Lucas Museum of Narrative Art announces 2026 opening date
Originally scheduled to open in 2025, the Lucas Museum of Narrative Art has announced it will now open on Sept. 22, 2026, but it will not be a Star Wars museum. Instead, the first-of-its-kind institution is devoted to the meaning and impact of storytelling, of which the “Star Wars” saga is certainly an example.

Co-founded by the filmmaker and his wife Mellody Hobson, the Lucas Museum of Narrative Art will be the first museum to focus exclusively on storytelling through images, with an extensive collection of artwork from across cultures, places, times, and mediums, including paintings, sculptures, murals, photography, comic art, book and magazine illustrations, and the arts of filmmaking.
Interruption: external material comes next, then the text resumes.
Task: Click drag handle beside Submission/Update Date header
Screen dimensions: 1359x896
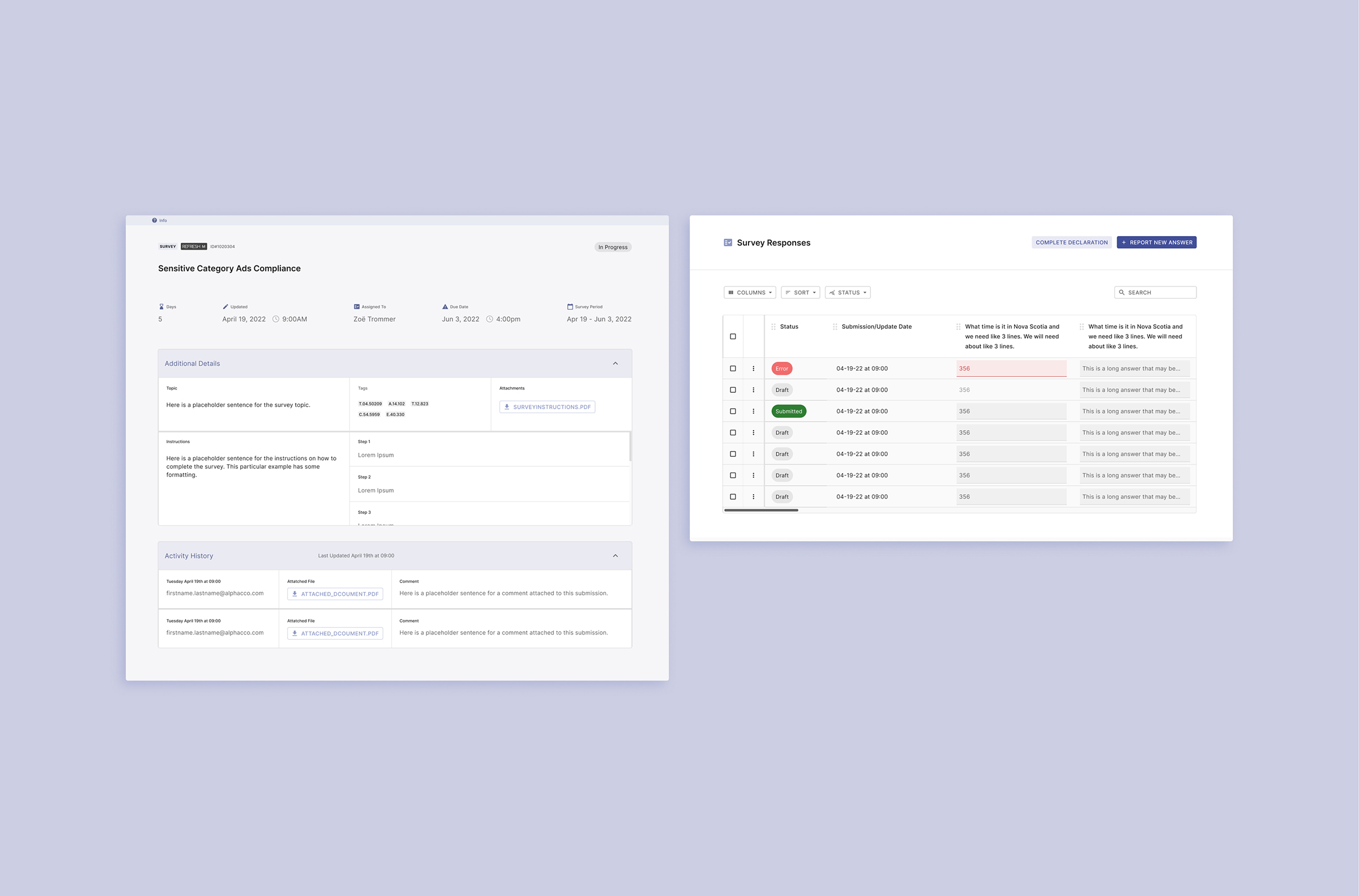Action: click(835, 327)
Rendering by Stantec and MIR
“We believe that narrative art can connect us and help shape a more just society,” said Director and CEO Sandra Jackson-Dumont. “As a result, every element of this institution contributes to that idea, [including] the campus with its iconic building and […] the wonderfully evolving collection of narrative art that features multifaceted perspectives through the stories humans have told throughout history.”
The Lucas Museum Campus
Currently under construction, the 300,000-square-foot museum sits on an 11-acre campus in Los Angeles’ Exposition Park, and includes new green space, two theaters, a library, restaurant, café, retail store, and community spaces.

Taking inspiration from the large trees in Exposition Park that “provide places of shelter and gathering,” the museum’s innovative building will include a gathering space in the central plaza. The building surface will consist of more than 1,500 curved fiberglass-reinforced polymer (FRP) panels, each uniquely shaped and placed.
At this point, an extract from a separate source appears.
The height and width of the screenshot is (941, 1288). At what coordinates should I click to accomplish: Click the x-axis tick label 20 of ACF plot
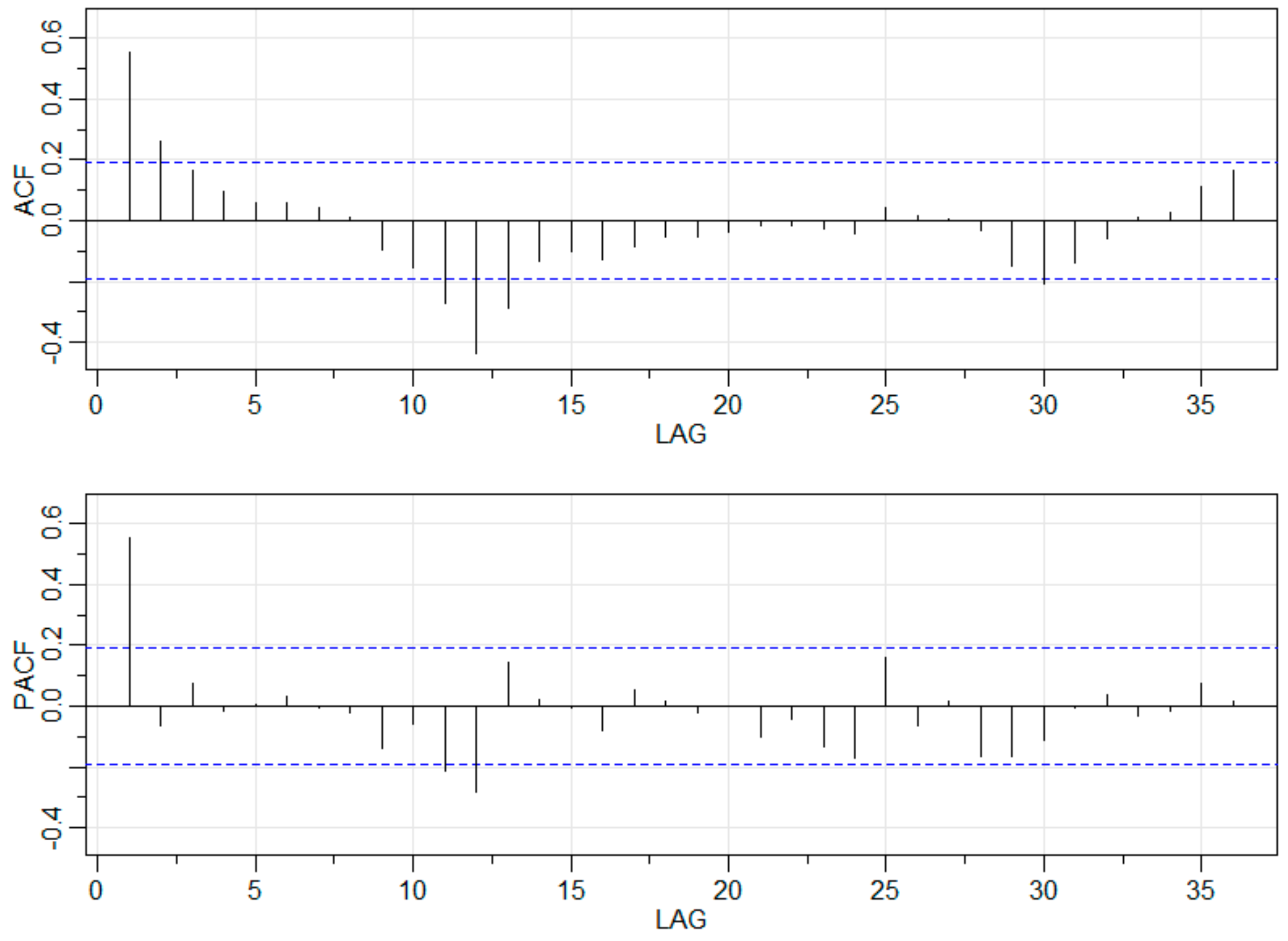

The surrounding park will offer programming for museum audiences and the local community, with an amphitheater, hanging garden, pedestrian bridge, and more than 200 trees that will change with the seasons, offering new experiences with each visit. The new park and gardens will also employ a rain-harvesting system to capture water for irrigation.
The Lucas Museum Collection
The building’s thirty-five galleries (totaling 100,000 square feet) have names that reflect key elements of the human experience—love, family, community, play, work, sports, childhood, adventure, and more.
“This is a museum of the people’s art—the images are illustrations of beliefs we live with every day. For that reason, this art belongs to everyone,” said Lucas Museum co-founder Mellody Hobson. “Our hope is that as people move through the galleries, they will see themselves, and their humanity, reflected back.”
The permanent collection of more than 40,000 works represents themes and viewpoints used by narrative art to engage its audiences, including works by artists such as Norman Rockwell, Kadir Nelson, Jessie Willcox Smith, N. C. Wyeth, Beatrix Potter, Judith F. Baca, Frida Kahlo, and Maxfield Parrish; comic art legends such as Winsor McCay, Jack Kirby, Frank Frazetta, Alison Bechdel, Chris Ware, and Robert Crumb; and photographers Gordon Parks, Henri Cartier-Bresson, and Dorothea Lange.
The museum will also house the Lucas Archives, containing models, props, concept art, and costumes from Lucas’s filmmaking career.
“Through narrative art, people from every age and background can find connections between their lives and the lives of others across eras, cultures, and regions of the globe,” said Chief Curator and Deputy Director of Curatorial and Collections Pilar Tompkins Rivas.
Some notable pieces in the collection are:





The museum’s collection of original works created for comics, books, and magazines include Alex Raymond’s “Flash Gordon” issue number 1, Jaime Hernandez’s 2010 alt comic “Love and Rockets,” and children’s book illustrations by Jerry Pinkney for “Black Cowboy, Wild Horses: A True Story” (1998) and Weshoyot Alvitre for “At the Mountain’s Base” (2019), her book about a Navajo World War II pilot.